She turned around, sashaying her large, scaled behind out the door, her tail slithering on the floor behind her.
Nina jumped off her desk and shimmied into a lemon yellow sheath dress she yanked out of her handbag. “I swear, that woman!” she muttered.
“Nina—”
Nina raised what remained of her left eyebrow and then rubbed it vigorously until the hair started to grow back. “This is not my fault,” she said. “That woman was smoking. Smoking in my office!”
I sighed. “Mrs. Henderson is a dragon. She can’t really help it.”
“Oh. So I’m just supposed to sit here, breathing all that smoke for minimum wage? Oh, no.” Nina crossed her arms in front of her chest. “Not in this lifetime.”
She wagged her head, enviable locks of glossy black hair sprouting from her scalp, growing until she had a full head of waist-length hair.
I nonchalantly patted my Brillo Pad curls and lowered my voice, trying my best to offer a calming vibe. “Nina, you haven’t breathed in one hundred and sixteen years. You’re a vampire. And we don’t make minimum wage.”
Nina was unmoved. “You breathers are all so literal. Is it lunchtime yet?” She rose up on her toes and peeked over the counter that separated us—non-minimum-wage-making UDA staff—from them—the general demonic public.
“There’s hardly anyone here,” Nina said. “Let’s take a long lunch. Abercrombie is having a sale. And all their male models are topless.” She grinned. “And yummy.”
I looked over the counter and did a sweep of the UDA waiting room. It was crowded, shin to shoulder, with the usual eleven o’clock crowd of minotaurs, gargoyles, Kholog demons, and trolls. I rolled my eyes at Nina, stepped up to the counter, and yelled “Next!”
“Ugh,” Nina said, hopping up onto her stool. “You are no fun.”

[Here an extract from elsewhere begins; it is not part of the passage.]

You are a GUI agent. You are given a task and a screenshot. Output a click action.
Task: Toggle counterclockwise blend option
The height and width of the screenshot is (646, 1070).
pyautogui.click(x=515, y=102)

By 4 P.M. I had authorized the existence of two immortals, rubbed enough slobber off a hobgoblin’s file to okay his power addition, and de-magicked a Salite witch who was caught trying to torpedo a Carnival cruise after she got salmonella at the captain’s dinner. I glanced at the dwindling line of clients in the waiting room and then out the window, watching the gray of dusk replacing the gray of fall in San Francisco.
“Nina,” I said, leaning over my station. “You’re going to have to grab the rest.” I nodded toward the window. “It’s time to go up.”
Nina blew out a sigh. “Kiss Sampson for me.”
I slid a THIS LANE CLOSED sign across my desk, rummaged through my shoulder bag, and unwrapped a Fruit Roll-Up before heading down the hall toward my boss’s office.
“Just another day in the life,” I muttered under my breath as I skirted the microwave-sized hole in the linoleum where a wizard exploded six weeks ago. Really, could operations be that busy?
Like I said, I don’t do magic. Hell, I don’t even know how to program the DVR. I can’t toss lightning bolts (so very witchy) and my flesh-eating abilities are limited to Popeyes Chicken and the occasional veggie burger. I don’t have superhuman strength or immortality or X-ray vision or even a body that looks all that good in a leather bustier (a requirement for the vampire chicks). I have a goldfish named Tipsy (well, had—there was a run-in with a Llhor demon, but that’s a different story) and an old Honda with a dent in the front. I can type eighty words a minute, make a mean pot of coffee, and chain up a full-grown man in thirty-four seconds flat.
That last one is important, since my boss is a werewolf.